The system is designed to generate a wide variety of indoor scenes, including common spaces like bedrooms and specialized spaces like musician's practice rooms, as well as fantastical scenes like a wizard's lair. It uses a declarative domain-specific language (DSL) to describe scenes through spatial relations rather than explicit coordinates. The system includes a program synthesizer that generates scene programs from natural language descriptions, a layout optimizer that solves constraint satisfaction problems, and an object retrieval and orientation module that retrieves and orients 3D meshes from a large database.
The system's contributions include a DSL for specifying indoor scene layouts, a robust prompting workflow that leverages LLMs to synthesize programs, a pipeline using pretrained VLMs for retrieving and orienting 3D meshes, and protocols for evaluating open-universe indoor synthesis systems. The system is evaluated through perceptual studies and ablation studies, showing its effectiveness in generating realistic indoor scenes. The code will be made available as open source upon publication.This paper presents an open-universe indoor scene generation system that produces 3D indoor scenes from text prompts. The system uses pre-trained large language models (LLMs) and vision-language models (VLMs) to synthesize programs in a domain-specific layout language that describe objects and spatial relations between them. These programs are then executed to solve a constraint satisfaction problem, which determines object positions and orientations. The system retrieves 3D meshes from a large, unannotated database using VLMs to match object specifications. The system outperforms generative models trained on 3D data and a recent LLM-based layout generation method in both closed-universe and open-universe scene generation tasks.
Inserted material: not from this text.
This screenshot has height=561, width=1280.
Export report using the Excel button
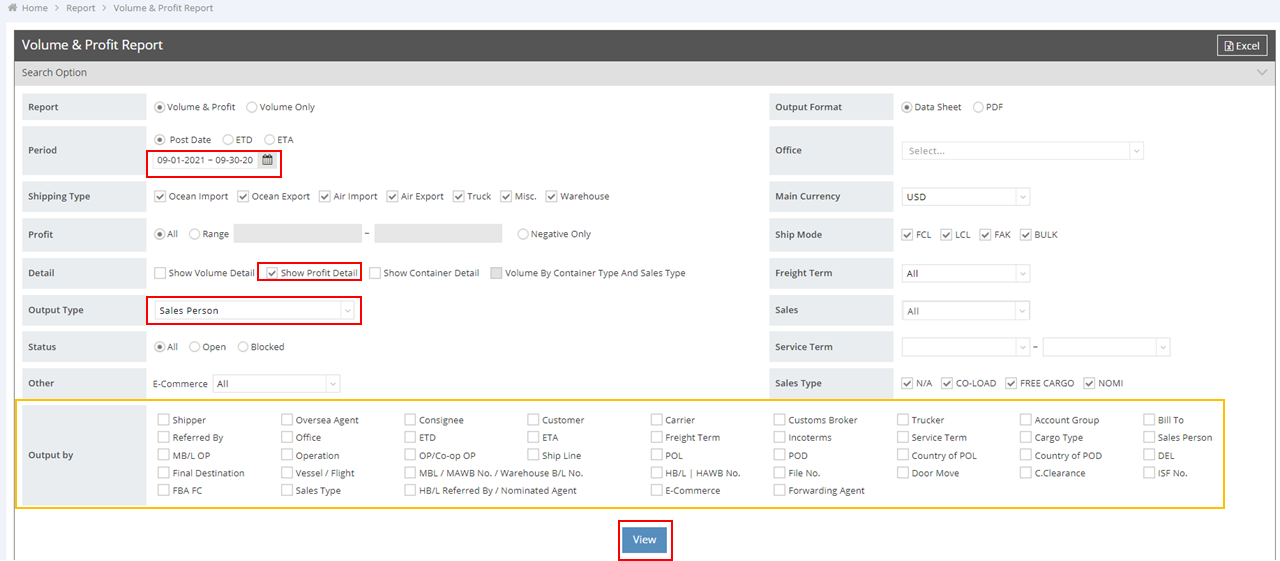coord(1241,46)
The system is designed to generate a wide variety of indoor scenes, including common spaces like bedrooms and specialized spaces like musician's practice rooms, as well as fantastical scenes like a wizard's lair. It uses a declarative domain-specific language (DSL) to describe scenes through spatial relations rather than explicit coordinates. The system includes a program synthesizer that generates scene programs from natural language descriptions, a layout optimizer that solves constraint satisfaction problems, and an object retrieval and orientation module that retrieves and orients 3D meshes from a large database.
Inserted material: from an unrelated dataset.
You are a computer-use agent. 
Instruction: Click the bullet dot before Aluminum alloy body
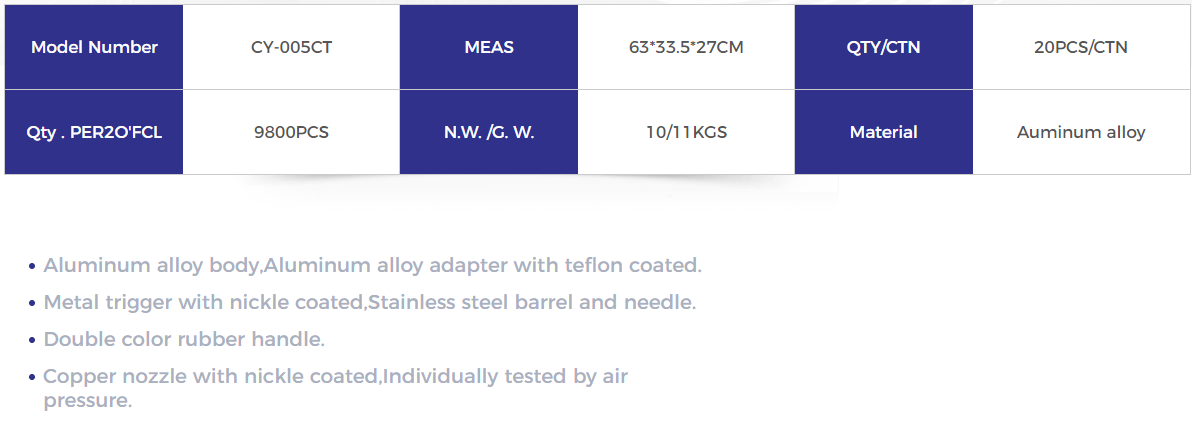click(x=32, y=267)
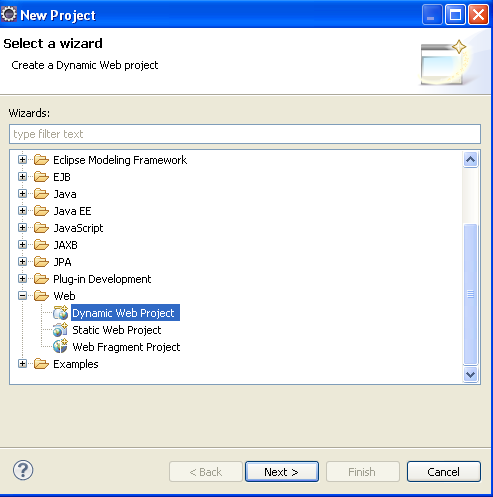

The system's contributions include a DSL for specifying indoor scene layouts, a robust prompting workflow that leverages LLMs to synthesize programs, a pipeline using pretrained VLMs for retrieving and orienting 3D meshes, and protocols for evaluating open-universe indoor synthesis systems. The system is evaluated through perceptual studies and ablation studies, showing its effectiveness in generating realistic indoor scenes. The code will be made available as open source upon publication.